# Scalars

In [None]:
%matplotlib inline

In [None]:
import numpy as np
import matplotlib.pyplot as plt

## Integers

### Binary representation of integers

In [None]:
format(16, '032b')

### Bit shifting

In [None]:
format(16 >> 2, '032b')

In [None]:
16 >> 2

In [None]:
format(16 << 2, '032b')

In [None]:
16 << 2

### Overflow

In general, the computer representation of integers has a limited range, and may overflow. The range depends on whether the integer is signed or unsigned.

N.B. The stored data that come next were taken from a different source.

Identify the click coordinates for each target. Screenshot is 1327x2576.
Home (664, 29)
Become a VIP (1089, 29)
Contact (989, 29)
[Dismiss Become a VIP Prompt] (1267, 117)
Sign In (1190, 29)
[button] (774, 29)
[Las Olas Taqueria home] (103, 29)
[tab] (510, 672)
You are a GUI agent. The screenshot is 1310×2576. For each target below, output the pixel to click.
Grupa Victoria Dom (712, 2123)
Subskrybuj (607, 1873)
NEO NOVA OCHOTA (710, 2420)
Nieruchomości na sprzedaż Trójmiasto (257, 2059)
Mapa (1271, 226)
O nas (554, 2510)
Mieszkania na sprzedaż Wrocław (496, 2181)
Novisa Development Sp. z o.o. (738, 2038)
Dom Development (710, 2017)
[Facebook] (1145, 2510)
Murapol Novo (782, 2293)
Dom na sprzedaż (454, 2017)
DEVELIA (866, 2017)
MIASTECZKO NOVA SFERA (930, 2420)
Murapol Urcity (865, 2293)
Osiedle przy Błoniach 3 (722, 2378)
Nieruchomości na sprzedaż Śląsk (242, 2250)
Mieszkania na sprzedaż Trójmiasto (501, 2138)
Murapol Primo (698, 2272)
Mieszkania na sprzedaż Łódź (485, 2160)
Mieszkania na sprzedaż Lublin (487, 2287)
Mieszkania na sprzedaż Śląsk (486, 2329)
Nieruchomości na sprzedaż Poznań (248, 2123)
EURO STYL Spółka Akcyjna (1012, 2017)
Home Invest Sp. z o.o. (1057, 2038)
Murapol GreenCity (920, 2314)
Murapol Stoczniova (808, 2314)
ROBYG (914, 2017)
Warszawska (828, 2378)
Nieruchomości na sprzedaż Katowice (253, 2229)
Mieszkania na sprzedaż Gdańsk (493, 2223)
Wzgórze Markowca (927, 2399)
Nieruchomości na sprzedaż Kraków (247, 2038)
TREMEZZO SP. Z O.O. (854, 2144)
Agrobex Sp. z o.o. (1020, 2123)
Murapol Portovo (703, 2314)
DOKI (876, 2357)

For example, with 8 bits, we can represent at most $2^8 = 256$ integers.

- 0 to 255 unsigned
- -128 ti 127 signed

Signed integers

In [None]:
np.arange(130, dtype=np.int8)[-5:]

Unsigned integers

In [None]:
np.arange(130, dtype=np.uint8)[-5:]

In [None]:
np.arange(260, dtype=np.uint8)[-5:]

### Integer division

In Python 2 or other languages such as C/C++, be very careful when dividing as the division operator `/` performs integer division when both numerator and denominator are integers. This is rarely what you want. In Python 3 the `/` always performs floating point division, and you use `//` for integer division, removing a common source of bugs in numerical calculations.

In [None]:
%%python2

import numpy as np

x = np.arange(10)
print(x/10)

Python 3 does the "right" thing.

In [None]:
x = np.arange(10)
x/10

## Real numbers

Real numbers are represented as **floating point** numbers. A floating point number is stored in 3 pieces (sign bit, exponent, mantissa) so that every float is represented as get +/- mantissa ^ exponent. Because of this, the interval between consecutive numbers is smallest (high precision) for numbers close to 0 and largest for numbers close to the lower and upper bounds.

Because exponents have to be singed to represent both small and large numbers, but it is more convenient to use unsigned numbers here, the exponent has an offset (also known as the exponent bias). For example, if the exponent is an unsigned 8-bit number, it can represent the range (0, 255). By using an offset of 128, it will now represent the range (-127, 128).

![float1](http://www.dspguide.com/graphics/F_4_2.gif)

**Note**: Intervals between consecutive floating point numbers are not constant. In particular, the precision for small numbers is much larger than for large numbers. In fact, approximately half of all floating point numbers lie between -1 and 1 when using the `double` type in C/C++ (also the default for `numpy`).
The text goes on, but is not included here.